Праздник 40-летия Советской Тувы проходил на стадионе «Хуреш» (названном так в честь национальной борьбы) в глубине парка культуры и отдыха, на берегу Малого Енисея. Что там происходило, на стадионе, я не видел — нас, пионеров, держали за трибунами, и в определенный момент группу то из одной школы, то из другой выгоняли на поле исполнить свой номер. Группа, в которой был я, исполняла «Танец маленьких утят». Перед праздником мы несколько недель репетировали этот очень модный тогда, гэдээровский, кажется, танец на спортплощадке. «На танцующих утят быть похожими хотят.» Сперва репетировали в школьной форме, а потом нам выдали белые костюмы, напоминающие исподнее… Очень было неловко стоять в этих белых одеждах, стыдно приседать и вертеть задом на глазах у тысяч людей.
Но вообще атмосфера была праздничная, погода отличная — светлый, сухой, совсем не осенний день. По дорожкам парка гуляли люди, смеялись, ели мороженое, которое в обычное время в Кызыле было не найти (хладокомбината не было, привозили из-за Саян).
Тогда, в 1984 году, никто, наверное, не предполагал, что через несколько лет Тува станет для многих враждебной территорией, с которой нужно будет скорее бежать…
На моей памяти в Кызыле всегда были довольно суровые нравы. Дело здесь даже не в межнациональной вражде, которая, в общем-то, существовала всегда, то обостряясь, то почти (но — почти) исчезая. Скорее, дело в составе русского населения, которое до конца 1980-х было в городе подавляющим.
Люди здесь жили активные, переполненные энергией. Это были дети и внуки первых переселенцев, ссыльных и каторжан, или добровольцы, приехавшие благоустраивать «молодую Туву» после 1944 года, а также отбывшие срок уголовники (вокруг Кызыла находилось несколько колоний строгого режима). Но выхода их энергии почти не было, а были, скорее, ощущение запертости в этом «каменном мешке» и злость разочарования у тех, кто ехал в Туву в надежде построить особый мир (позже такое же разочарование я встретил у жителей забытых городков на БАМе). И особенно явно эта нерастраченная энергия и злость проявлялась у молодежи.
Русская молодежь враждовала между собой. Дрались квартал на квартал, ребята с правого берега Енисея готовы были убить тех, кто жил на левом. Парень с Найырала (район вокруг центрального кинотеатра) не мог безнаказанно ухаживать за девушкой с Пионера (район вокруг кинотеатра, который находится в пятистах метрах от центра)… Денежные разборки случались редко, грабежи были нечасты — в основном калечили друг друга бескорыстно.
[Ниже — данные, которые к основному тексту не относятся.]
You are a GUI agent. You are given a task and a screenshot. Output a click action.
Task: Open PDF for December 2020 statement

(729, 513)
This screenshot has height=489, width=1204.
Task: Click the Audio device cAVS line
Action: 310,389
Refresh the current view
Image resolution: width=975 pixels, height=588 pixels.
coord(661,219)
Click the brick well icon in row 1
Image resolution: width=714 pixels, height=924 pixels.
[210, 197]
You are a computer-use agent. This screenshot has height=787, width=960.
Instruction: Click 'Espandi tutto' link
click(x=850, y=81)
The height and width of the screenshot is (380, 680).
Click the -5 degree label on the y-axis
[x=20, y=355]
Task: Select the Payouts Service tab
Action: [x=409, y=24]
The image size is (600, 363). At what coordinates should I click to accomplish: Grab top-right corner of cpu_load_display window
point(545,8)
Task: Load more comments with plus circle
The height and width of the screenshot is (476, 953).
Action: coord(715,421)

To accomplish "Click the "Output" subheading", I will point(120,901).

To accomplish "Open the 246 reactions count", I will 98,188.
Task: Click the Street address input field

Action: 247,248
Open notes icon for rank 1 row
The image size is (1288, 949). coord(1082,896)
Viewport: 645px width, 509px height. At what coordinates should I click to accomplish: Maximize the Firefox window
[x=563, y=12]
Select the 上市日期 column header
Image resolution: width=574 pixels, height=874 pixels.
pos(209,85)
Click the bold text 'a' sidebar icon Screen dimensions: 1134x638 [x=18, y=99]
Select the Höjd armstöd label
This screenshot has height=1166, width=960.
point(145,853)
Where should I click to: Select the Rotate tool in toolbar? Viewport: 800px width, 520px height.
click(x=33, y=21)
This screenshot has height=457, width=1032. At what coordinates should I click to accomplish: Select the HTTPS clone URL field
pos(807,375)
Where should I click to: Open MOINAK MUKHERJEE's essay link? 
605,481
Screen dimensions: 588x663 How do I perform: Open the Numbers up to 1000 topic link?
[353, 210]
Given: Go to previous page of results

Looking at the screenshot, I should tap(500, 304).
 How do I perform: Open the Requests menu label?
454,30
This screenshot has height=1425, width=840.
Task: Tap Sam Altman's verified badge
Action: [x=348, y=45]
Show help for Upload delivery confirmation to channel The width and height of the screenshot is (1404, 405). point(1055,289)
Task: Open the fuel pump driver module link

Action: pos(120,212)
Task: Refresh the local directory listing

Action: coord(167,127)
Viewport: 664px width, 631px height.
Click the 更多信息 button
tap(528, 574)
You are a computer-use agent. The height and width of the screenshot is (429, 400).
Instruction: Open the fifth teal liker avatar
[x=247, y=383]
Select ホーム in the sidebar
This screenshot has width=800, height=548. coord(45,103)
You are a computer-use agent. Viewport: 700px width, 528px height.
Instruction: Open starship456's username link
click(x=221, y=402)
В 1970-е в Туве существовало хулиганство, а затем, в середине 1980-х, к нему присоединились и бандитизм, межнациональная рознь, и в начале 1990-х — уже открытая бандитская война: парни в машинах без номеров гоняли по городу и палили из автоматов, нападали на милицейские посты… И — похороны, похороны молодых парней на унылом, в каменистой степи на западе Кызыла, кладбище, и известия об арестах, о судах, сроках… Такое на стыке 1980-х и 1990-х происходило по всей стране, но в небольших городах (а население Кызыла в то время составляло тысяч восемьдесят — всех можно было рассадить на трибунах «Лужников») выкашивание молодежи молодежью виделось особенно отчетливо, и оставаться в стороне от смертоносного вихря было сложнее.
Да, много погибло парней в драках или было убито просто так (в темное время по городу ходили, и до сих пор ходят, в основном лишь большими компаниями); в 1980-х нередко привозили и «груз-200». Люди шептались, что это из Афганистана, но официальной причиной гибели солдат значились несчастные случаи в Таджикистане, Туркмении…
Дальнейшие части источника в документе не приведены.